One hundred twenty-two of the 714 (17%) per-protocol patients had hyperleukocytosis. They did not differ from patients without hyperleukocytosis in terms of age, sex or central nervous system involvement, but they did have a higher proportion of extramedullary tumors (18% vs. 11%) (Table 1). They had a significantly lower frequency of RUNX1::RUNX1T1 fusions (2% vs. 15%), and a higher proportion of KMT2A rearrangements (KMT2A::MLLT3 excluded) (23% vs. 12%) and FLT3-internal tandem duplication (ITD) without NPM1 mutation (21% vs. 8%).

Table 1.Characteristics and outcome of 714 patients included in the study, divided according to whether they did or did not have hyperleukocytosis.

Patients with hyperleukocytosis: white cell counts, time intervals, tumor lysis prophylaxis

The median of the highest WBC counts in patients with hyperleukocytosis was 211x109/L (range, 101-880x109/L). Sixty-nine patients (57%) had WBC >200x109/L (Table 2). A definite diagnosis of AML was established at the latest 1 day after admission in 111/118 cases (94%, information missing for 4 patients). Hydration was started on the day of admission or before admission, at the referring institution, in 77 of 88 reported cases (88%). In ten cases hydration was commenced the day after (11%), and in one case after 2 days. Hydration alone - in patients not treated with leukapheresis and/or prephase chemotherapy - resulted in a mean WBC drop from 228.6±11x109/L (highest value) to 192.9±11 x 109/L (value at the start of etoposide treatment). Rasburicase alone was used as tumor lysis prophylaxis or therapy in 70 cases (63%), allopurinol alone was used in 18 (16%), both drugs in 19 patients (17%), and in four patients neither allopurinol nor rasburicase was used (11/122 not reported).

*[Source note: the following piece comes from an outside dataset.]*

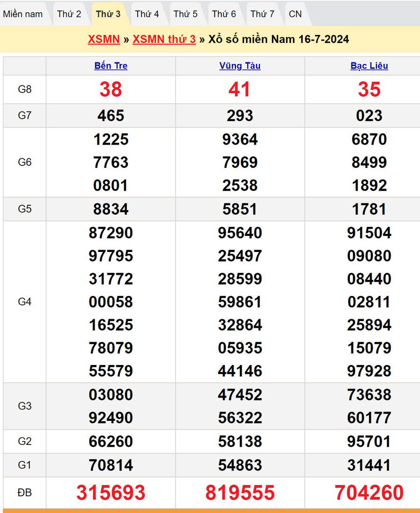The width and height of the screenshot is (420, 513).
Task: Click Bạc Liêu jackpot number 704260
Action: point(369,493)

Table 2.Clinical and biological characteristics, complications and outcome for all 122 hyperleukoctosis patients combined and split according to whether they received etoposide monotherapy upfront or commenced therapy with prephase chemotherapy and/or leukapheresis.

Prephase chemotherapy, leukapheresis and exchange transfusion

Contrary to the recommendations, 11/122 patients (9%) were treated with prephase chemotherapy and/or leukapheresis/exchange transfusion (Figure 1, Table 2). Eight of 113 patients (7%, missing information for 9 patients) received prephase chemotherapy, in some cases before the AML diagnosis had been confirmed. This consisted of typical AML pretreatment (low-dose cytarabine ± thioguanine) in three patients, steroids in three patients, and all-trans retinoic acid/dexamethasone in one patient misdiagnosed as having acute promyelocytic leukemia; the prephase chemotherapy was not specified in one case. Leukapheresis was performed in six of 119 patients (5%, information missing for 3 patients). In two patients, two procedures were done. The only exchange transfusion was performed in a patient who also underwent leukapheresis. The time interval from leukapheresis to the first dose of etoposide was -2 days in one patient (i.e., etoposide was started before leukapheresis), 1 day in three patients, and 2 days in two patients. The median of the highest WBC in the six leukapheresis patients was 320x109/L compared to 210x109/L in patients not treated with leukapheresis (P=0.16). All six patients were admitted to the Intensive Care Unit.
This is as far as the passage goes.